TorchMetrics in PyTorch Lightning¶
TorchMetrics was originally created as part of PyTorch Lightning, a powerful deep learning research framework designed for scaling models without boilerplate.
Caution
TorchMetrics always offers compatibility with the last 2 major PyTorch Lightning versions, but we recommend always keeping both frameworks up-to-date for the best experience.
While TorchMetrics was built to be used with native PyTorch, using TorchMetrics with Lightning offers additional benefits:
Modular metrics are automatically placed on the correct device when properly defined inside a LightningModule.
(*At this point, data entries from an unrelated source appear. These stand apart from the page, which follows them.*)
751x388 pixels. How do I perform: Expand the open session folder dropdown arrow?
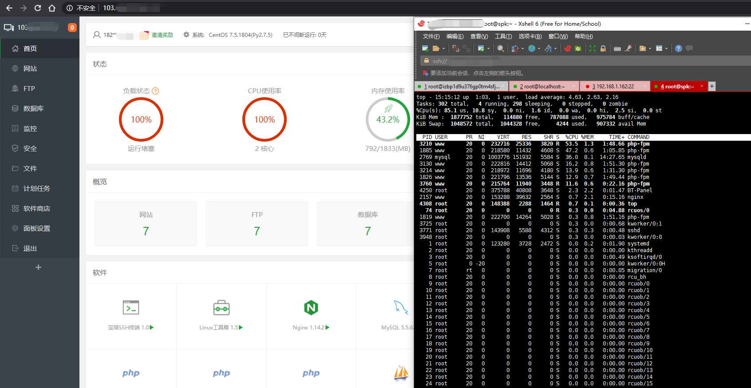coord(443,49)
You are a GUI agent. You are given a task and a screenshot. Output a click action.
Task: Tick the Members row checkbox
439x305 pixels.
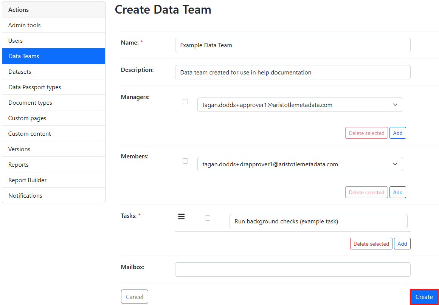point(185,161)
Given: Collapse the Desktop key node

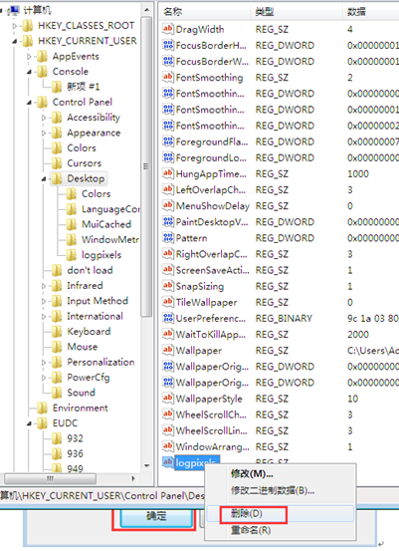Looking at the screenshot, I should tap(44, 179).
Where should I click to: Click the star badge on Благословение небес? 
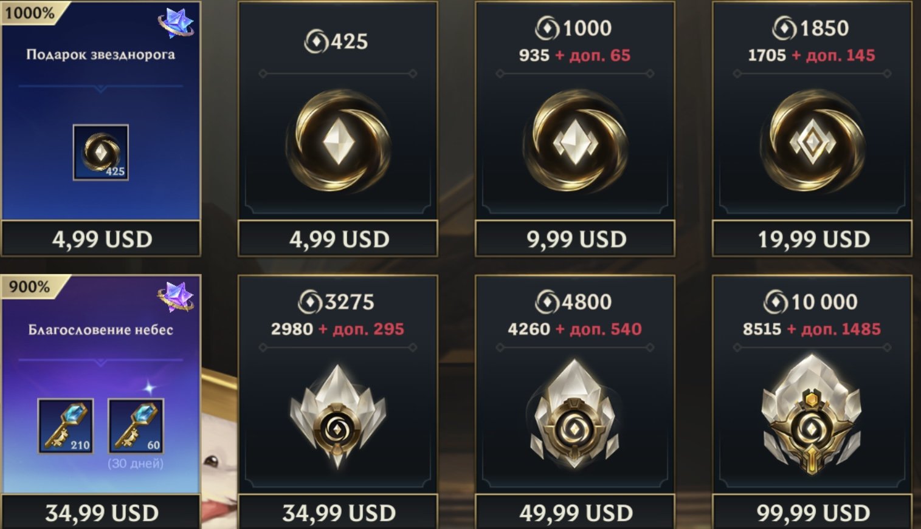[x=176, y=297]
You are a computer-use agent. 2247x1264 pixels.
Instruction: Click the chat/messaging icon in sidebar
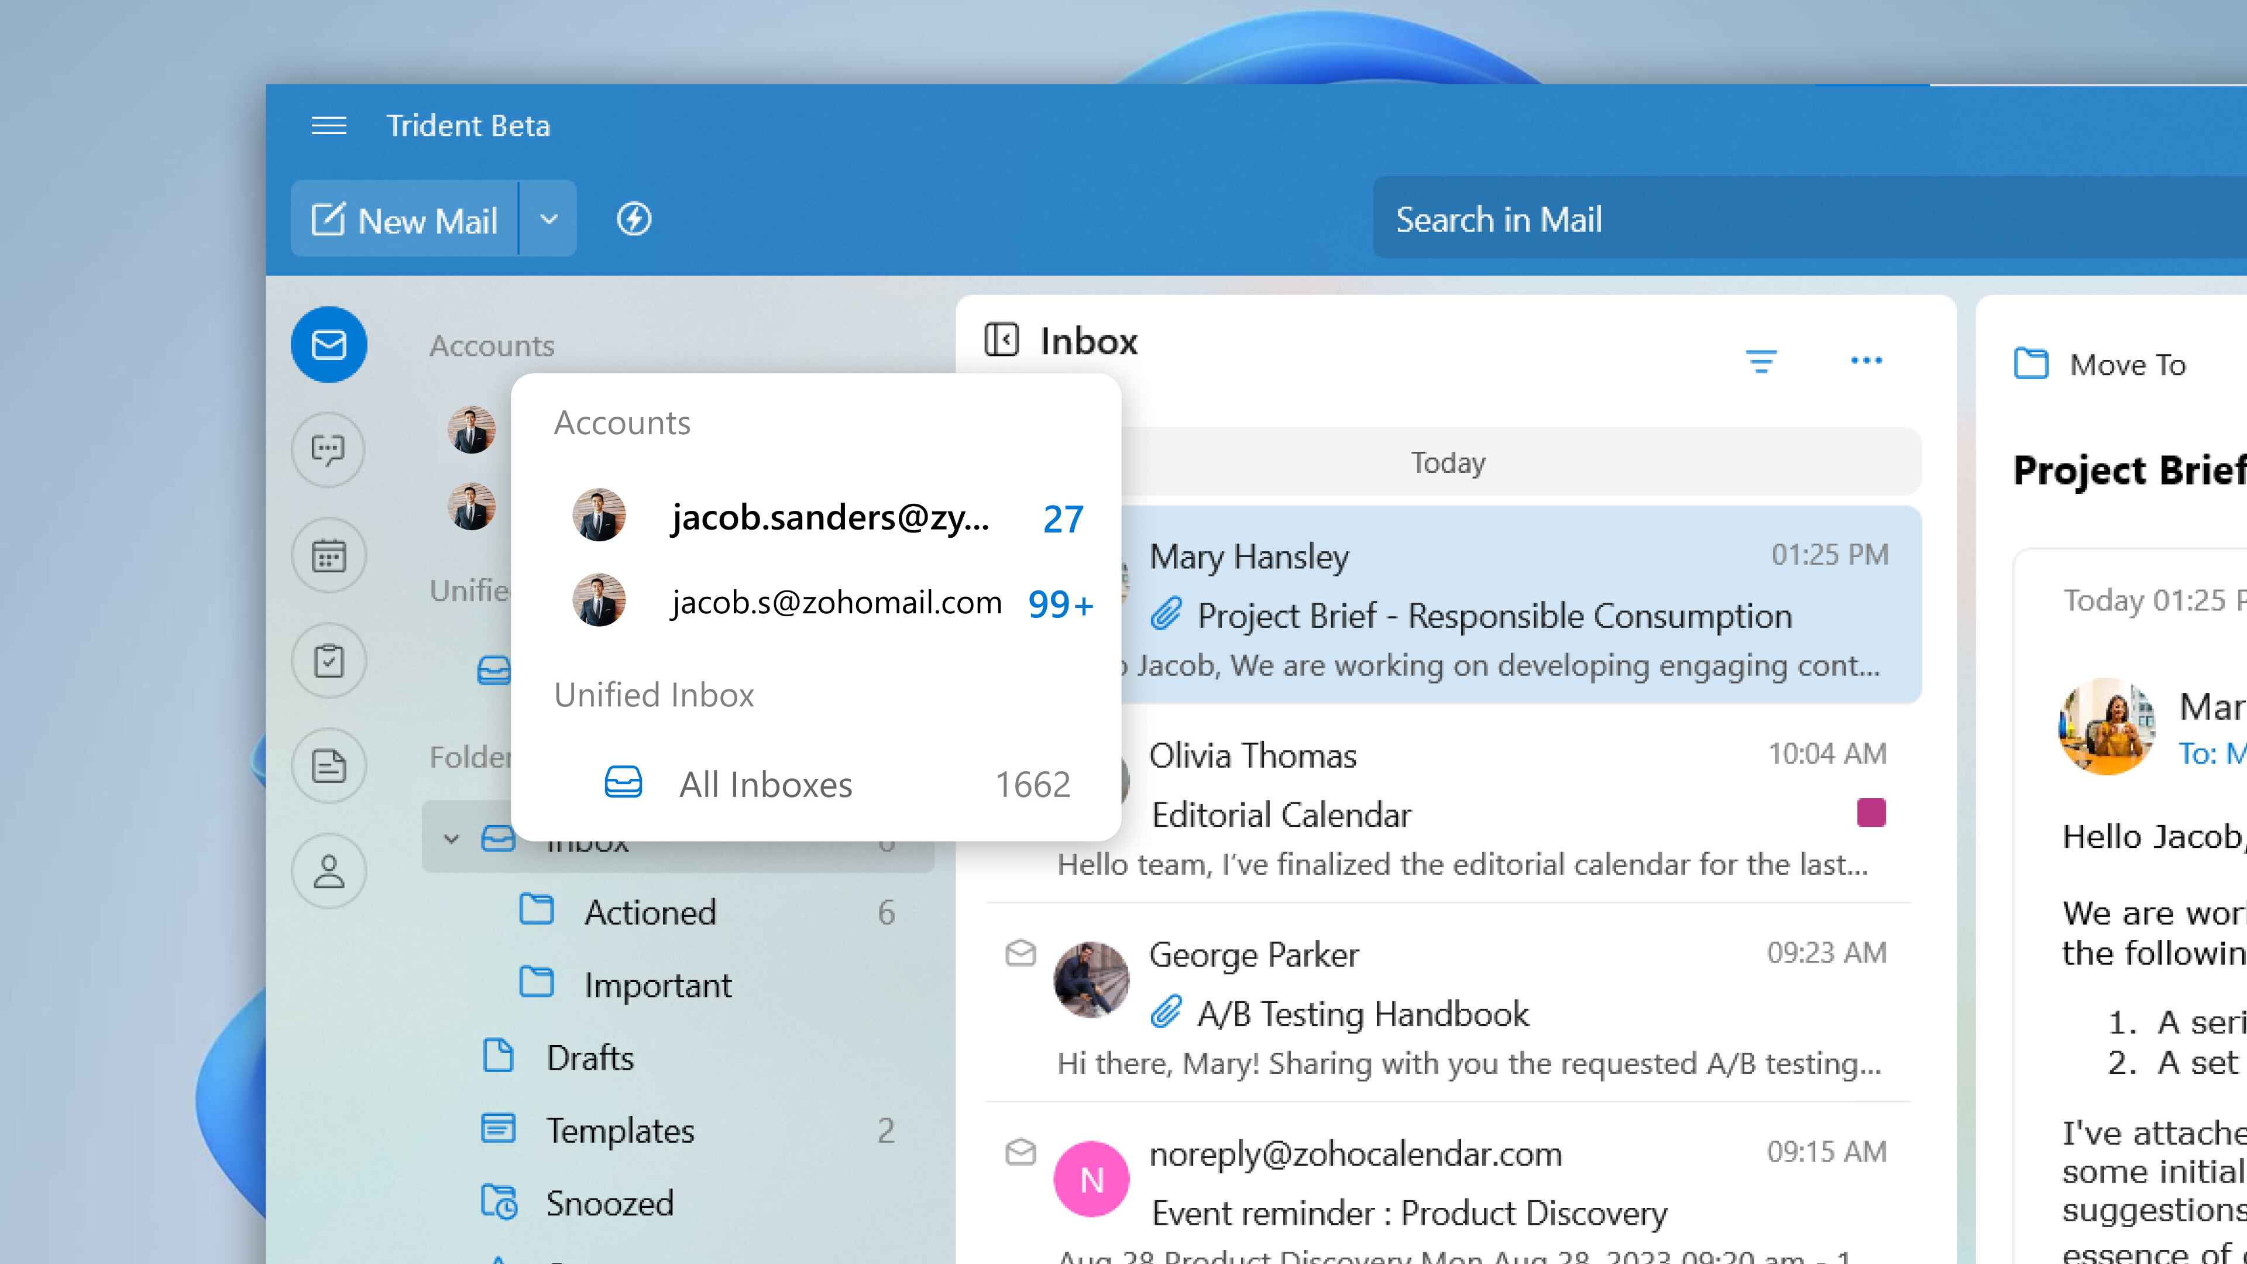(329, 449)
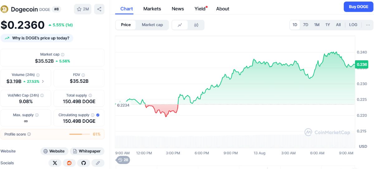The width and height of the screenshot is (374, 169).
Task: Select the 7D time range
Action: [306, 25]
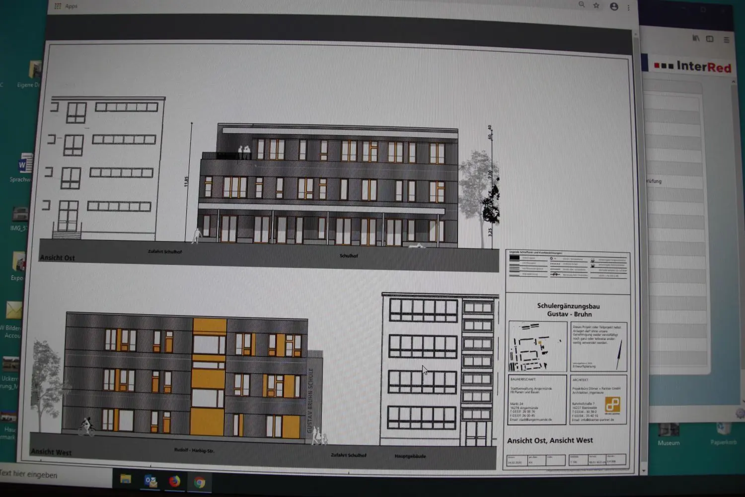Click Apps in the Chrome bookmarks bar
The height and width of the screenshot is (497, 745).
(70, 6)
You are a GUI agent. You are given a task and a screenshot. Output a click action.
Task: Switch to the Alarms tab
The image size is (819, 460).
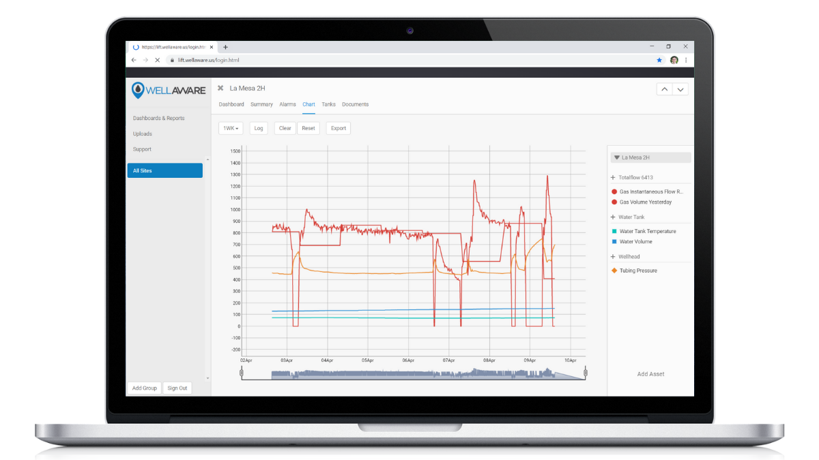click(287, 104)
This means that your data will always be placed on the same device as your metrics. No need to call
.to(device)
anymore!Native support for logging metrics in Lightning using self.log inside your LightningModule.
The
.reset()
method of the metric will automatically be called at the end of an epoch.
The example below shows how to use a metric in your LightningModule:
class MyModel(LightningModule):
def __init__(self, num_classes):
...
self.accuracy = torchmetrics.classification.Accuracy(task="multiclass", num_classes=num_classes)
def training_step(self, batch, batch_idx):
x, y = batch
preds = self(x)
...
# log step metric
self.accuracy(preds, y)
self.log('train_acc_step', self.accuracy)
...
def on_train_epoch_end(self):
# log epoch metric
self.log('train_acc_epoch', self.accuracy)
Metric logging in Lightning happens through the self.log
or self.log_dict
method. Both methods only support the
logging of scalar-tensors. While the vast majority of metrics in torchmetrics returns a scalar tensor, some metrics
such as ConfusionMatrix
,
ROC
,
MeanAveragePrecision
, ROUGEScore
return
outputs that are non-scalar tensors (often dicts or list of tensors) and should therefore be dealt with separately.
For info about the return type and shape please look at the documentation for the compute
method for each metric
you want to log.
Logging TorchMetrics¶
Logging metrics can be done in two ways: either logging the metric object directly or the computed metric values.
When Metric
objects, which return a scalar tensor are logged directly in Lightning using the
LightningModule self.log
method, Lightning will log the metric based on on_step
and on_epoch
flags present in self.log(...)
. If
on_epoch
is True, the logger automatically logs the end of epoch metric value by calling .compute()
.
Caution
The sync_dist
, sync_dist_group
and reduce_fx
flags from self.log(...)
don’t affect the metric logging
in any manner. The metric class contains its own distributed synchronization logic.
This, however is only true for metrics that inherit the base class Metric
,
and thus the functional metric API provides no support for in-built distributed synchronization
or reduction functions.
class MyModule(LightningModule):
def __init__(self, num_classes):
...
self.train_acc = torchmetrics.classification.Accuracy(task="multiclass", num_classes=num_classes)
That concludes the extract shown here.